TO BE DONE:
[1] From the Pillars v. Desbordes judgment, extract the passage between "LAWGLOBAL HUB Lead" and "and respondent’s brief.", inclusive.
[2] Write what comes next in the Pillars v. Desbordes judgment, starting after its last sentence.

Pillars (Nig) Ltd V. Desbordes & Anor (2021)
LAWGLOBAL HUB Lead Judgment Report
EMMANUEL AKOMAYE AGIM, J.S.C.
This appeal was commenced on 24/6/2009 when the appellant herein filled a notice of appeal against the judgment of the Court of Appeal at Lagos delivered on 8/5/2009 in appeal no.CA/L/859/2006 affirming the judgment of the High Court of Lagos delivered on 8/12/200 in LD/148/93 and dismissing the appeal against it. The notice of appeal contains 5 Grounds of appeal.
Both sides have filed, exchanged and adopted their respective briefs as follows – appellant’s brief and respondent’s brief.
The appellant’s brief raised the following issues for determination:
- Whether the Court of Appeal was right in affirming the decision of the trial Court that respondents pleaded and proved service of statutory “Notice of Breach of Covenant “(Exhibit E) and “Notice of Quit” (Exhibit G) as required by the law.
- Whether it was proper for the lower Court to deviate from the original dispute before it and decided the appeal on an entirely different issue raised suo motu without giving the parties the opportunity of addressing it on the new issue raised at the hearing of the appeal.

RECORDS SUPPLIED:
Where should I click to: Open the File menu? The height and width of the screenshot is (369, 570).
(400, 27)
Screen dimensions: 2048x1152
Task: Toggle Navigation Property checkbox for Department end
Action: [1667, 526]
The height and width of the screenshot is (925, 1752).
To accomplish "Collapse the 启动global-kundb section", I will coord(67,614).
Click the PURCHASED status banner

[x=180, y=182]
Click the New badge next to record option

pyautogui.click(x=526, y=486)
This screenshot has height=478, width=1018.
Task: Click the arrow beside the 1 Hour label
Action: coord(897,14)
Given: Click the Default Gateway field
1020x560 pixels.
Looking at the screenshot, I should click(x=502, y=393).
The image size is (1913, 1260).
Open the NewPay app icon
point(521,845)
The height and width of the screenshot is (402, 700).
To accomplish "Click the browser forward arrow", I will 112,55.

RESULTS FOR EACH TASK:
[1]
LAWGLOBAL HUB Lead Judgment Report
EMMANUEL AKOMAYE AGIM, J.S.C.
This appeal was commenced on 24/6/2009 when the appellant herein filled a notice of appeal against the judgment of the Court of Appeal at Lagos delivered on 8/5/2009 in appeal no.CA/L/859/2006 affirming the judgment of the High Court of Lagos delivered on 8/12/200 in LD/148/93 and dismissing the appeal against it. The notice of appeal contains 5 Grounds of appeal.
Both sides have filed, exchanged and adopted their respective briefs as follows – appellant’s brief and respondent’s brief.

[2]
- Whether the lower Court exercised its discretion judiciously and judicially by striking out issue numbers 3.0(b) and (c) raised by the defendant/respondent in its brief of argument in the lower Court against counsel’s application for merger of “Issues A & B”.
- Whether the plaintiffs/respondents have waived their right to forfeiture by demanding and collecting rent up to 1995 before the purported Notice to Quit (Exhibit a) was allegedly issued in line with the averments in paragraph 22 of the defendant/appellants’ statement of defence.
The respondents’ brief raised two issues for determination as follows:
- “Whether based on the concurrent findings of both the trial Court and the lower Court, this Honourable Court is bound to dismiss the appellant’s appeal. Relating to grounds 1, 2, 3 and 5 of appellant’s notice of appeal.
- Whether the lower Court was right when it struck out issue 3(b) and C raised by the defendant/appellant in its brief of argument.
I will determine this appeal on the basis of the issues raised for determination in the appellant’s brief. Let me start with issue 1 which asks: whether the Court of Appeal was right in affirming the decision of the trial Court that respondents pleaded and proved service of statutory “Notice of Breach of Covenant “(Exhibit E) and “Notice of Quit” (Exhibit G) as required by the law.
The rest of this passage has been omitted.